GOAL: Extract every line of the records below that contains the word "size". Case counts.

INFORMATION PROVIDED:
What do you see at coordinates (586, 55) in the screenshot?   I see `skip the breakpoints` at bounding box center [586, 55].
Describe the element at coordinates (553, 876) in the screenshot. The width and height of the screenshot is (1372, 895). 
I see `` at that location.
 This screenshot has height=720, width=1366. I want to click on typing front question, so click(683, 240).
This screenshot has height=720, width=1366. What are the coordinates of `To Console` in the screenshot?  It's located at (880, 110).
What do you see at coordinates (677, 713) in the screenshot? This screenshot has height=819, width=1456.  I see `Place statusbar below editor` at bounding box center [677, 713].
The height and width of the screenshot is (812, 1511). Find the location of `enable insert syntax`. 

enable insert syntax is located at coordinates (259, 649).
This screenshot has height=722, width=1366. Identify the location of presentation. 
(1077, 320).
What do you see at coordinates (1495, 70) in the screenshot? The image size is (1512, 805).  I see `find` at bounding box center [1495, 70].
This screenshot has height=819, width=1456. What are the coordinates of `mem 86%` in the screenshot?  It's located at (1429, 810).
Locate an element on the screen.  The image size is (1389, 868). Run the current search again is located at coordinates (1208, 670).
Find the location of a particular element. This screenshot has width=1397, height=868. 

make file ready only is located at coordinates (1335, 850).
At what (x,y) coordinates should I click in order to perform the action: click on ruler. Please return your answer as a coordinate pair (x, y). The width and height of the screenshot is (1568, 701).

THE COMPLETED TASK:
What do you see at coordinates (1495, 70) in the screenshot? The image size is (1512, 805).  I see `find` at bounding box center [1495, 70].
Locate an element on the screen.  The image size is (1389, 868). Run the current search again is located at coordinates (1208, 670).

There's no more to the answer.